By neutering your pet, you’re reducing or eliminating his risk for prostate and testicular cancer, as well as sexually transmitted diseases. Neutering will also reduce or eliminate undesirable and embarrassing behavior, including roaming, fighting, humping, and spraying. In addition, neutering your pet will help control the dog and cat overpopulation problem, keeping more animals out of shelters.

Neutering, which involves removing the testicles, is a surgical procedure and does need to be performed with the pet under anesthesia. We follow strict protocols and continually monitor your pet’s vital signs to help ensure his safety. Please call us today to schedule your pet’s neuter or discuss the procedure if you have any questions or concerns.

Soft Tissue

We provide surgical options in a clean and safe environment. Most importantly, our veterinary team can closely track each animal’s vital condition during surgery.
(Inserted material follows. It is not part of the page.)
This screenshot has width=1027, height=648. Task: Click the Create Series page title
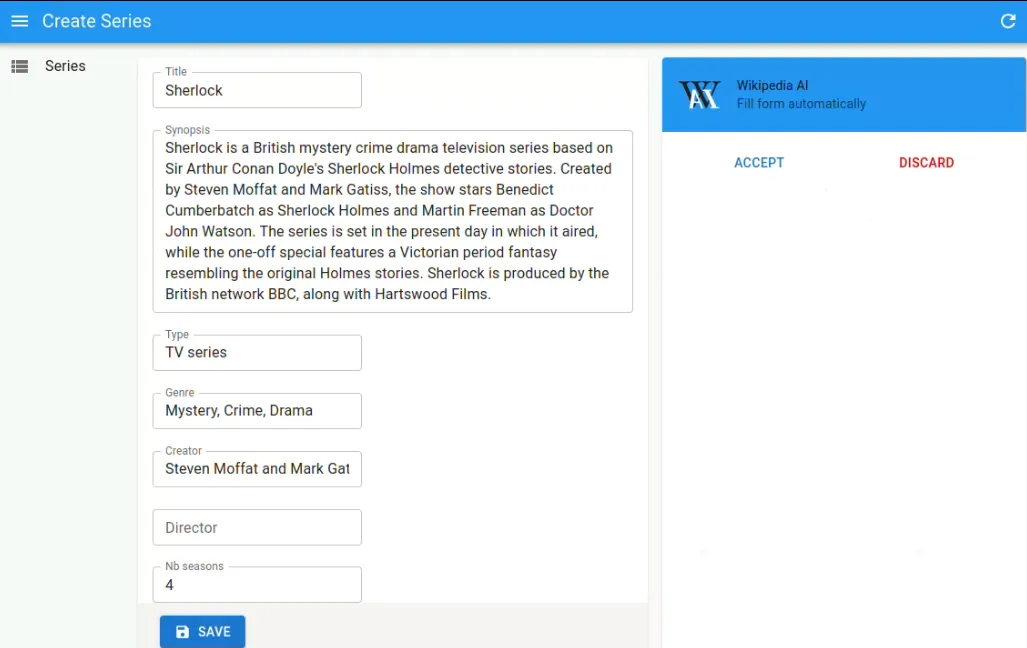(96, 21)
Soft tissue surgery is a large subject, as it comprises any surgery that is not orthopedic. Procedures can range from simple cyst removals to complex and involved operations. Areas covered include ear, nose, and throat, cardiothoracic, hepatic, gastrointestinal, urogenital, skin reconstructive, and oncological surgeries.

Dentistry

Dental Care

Why is dental care so important? Recent studies have shown that 70% of adult cats and 80% of adult dogs show symptoms of oral disease. In fact, most pet parents are not away that their pet is dealing with dental issues. Bad breath, plaque build-up, excessive drooling, sore or bleeding gums when eating or chewing, and decreased appetite are signs that your pet’s teeth may require veterinary attention.
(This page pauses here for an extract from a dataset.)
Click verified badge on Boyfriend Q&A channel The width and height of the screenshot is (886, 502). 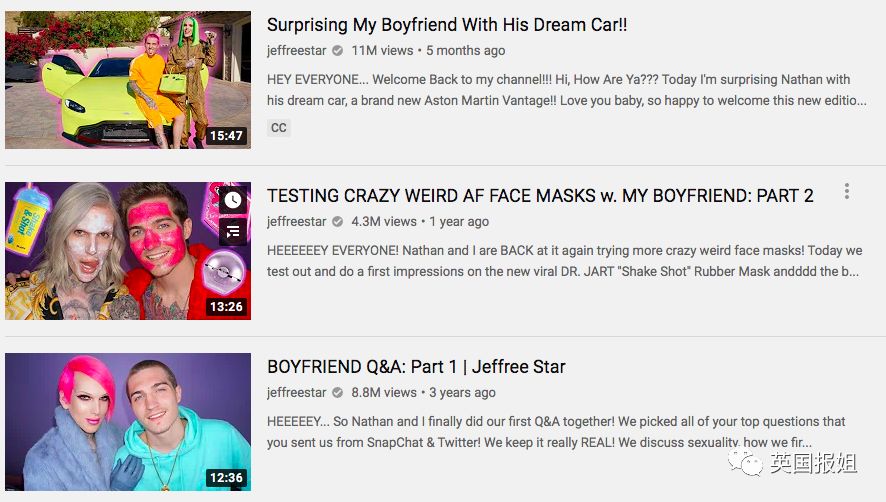click(337, 392)
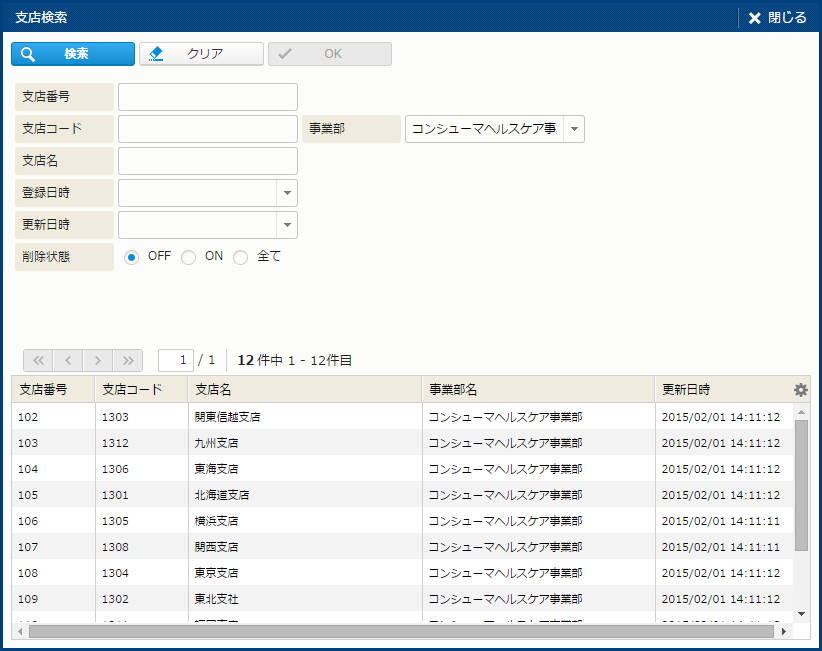822x651 pixels.
Task: Click the page number input box
Action: [x=176, y=360]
Just as it’s important for you to see a dentist regularly, it’s important for dogs and cats as well. Your pet’s oral health is directly connected to their overall health. Signs of dental disease include bad breath, loose, broken or missing teeth, yellow or brown teeth, red, inflamed or bleeding gums, difficulty or pain when chewing, pawing at the mouth, and excessive drooling. If you notice any of these symptoms, please contact our team and we’ll be happy to help.

Dental Cleanings

If your pet needs dental cleaning, Southside Veterinary Hospital is here to help. We offer thorough dental cleanings to care for your pet’s teeth. Your pet will be placed under anesthesia, where our team will be able to examine your pet’s oral cavity fully. We will then remove any plaque or tartar from the teeth, check for signs of infection and gum disease, and polish their teeth to prevent plaque buildup. Call us today to discuss scheduling a dental cleaning for your pet!

Diagnostics

Laboratory

Blood tests and other laboratory tests are essential in keeping your pet well and diagnosing illness. Southside Veterinary Clinic offers an in-house, state-of-the-art laboratory enabling us to provide accurate laboratory results within a very short period of time. The faster we are able to diagnose your pet’s health issue, the faster we can treat it! In addition, we work with an outside lab to offer any specialized tests your pet may need.

Radiology

When a pet is being radiographed, an x-ray beam passes through its body and hits a piece of radiographic film. Images on the film appear as various shades of gray and reflect the anatomy of the animal. Bones, which absorb more x-rays, appear as light gray structures. Soft tissues, such as the lungs, absorb fewer x-rays and appear as dark gray structures. Interpretation of radiographs requires considerable skill on the part of the veterinarian.

With the advances in digital X-ray technology, we can now manipulate the digital images that we take off a pet’s systems to see what is wrong. This has allowed us to detect things like hairline fractures and orthopedic conditions that were previously not visible. We share these digital images with specialists who consult with us on difficult cases.

Radiology (x-rays) is routinely used to provide valuable information about a pet’s bones, gastrointestinal tract (stomach, intestines, colon), respiratory tract (lungs), heart, and genitourinary system (bladder, prostate). It can be used alone or in conjunction with other diagnostic tools to provide a list of possible causes for a pet’s condition, identify the exact cause of a problem or rule out possible problems.